SHORT EXERCISE
Print the following lines exactly as they appear, keeping every line unchanged.

SUPPLIED ENTRIES
↓↓↓

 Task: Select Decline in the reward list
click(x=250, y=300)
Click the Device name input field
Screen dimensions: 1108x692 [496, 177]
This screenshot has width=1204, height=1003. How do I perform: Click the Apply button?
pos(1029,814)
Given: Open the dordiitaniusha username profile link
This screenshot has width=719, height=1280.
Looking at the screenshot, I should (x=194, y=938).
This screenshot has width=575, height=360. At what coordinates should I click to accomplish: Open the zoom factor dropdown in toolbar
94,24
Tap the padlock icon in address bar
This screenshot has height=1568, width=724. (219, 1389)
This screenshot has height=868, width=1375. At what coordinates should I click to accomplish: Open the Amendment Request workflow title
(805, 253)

↑↑↑

THE SOLUTION
 Task: Select Decline in the reward list
click(x=250, y=300)
Click the Device name input field
Screen dimensions: 1108x692 [496, 177]
This screenshot has width=1204, height=1003. How do I perform: Click the Apply button?
pos(1029,814)
Given: Open the dordiitaniusha username profile link
This screenshot has width=719, height=1280.
Looking at the screenshot, I should (x=194, y=938).
This screenshot has width=575, height=360. At what coordinates should I click to accomplish: Open the zoom factor dropdown in toolbar
94,24
Tap the padlock icon in address bar
This screenshot has height=1568, width=724. (219, 1389)
This screenshot has height=868, width=1375. At what coordinates should I click to accomplish: Open the Amendment Request workflow title
(805, 253)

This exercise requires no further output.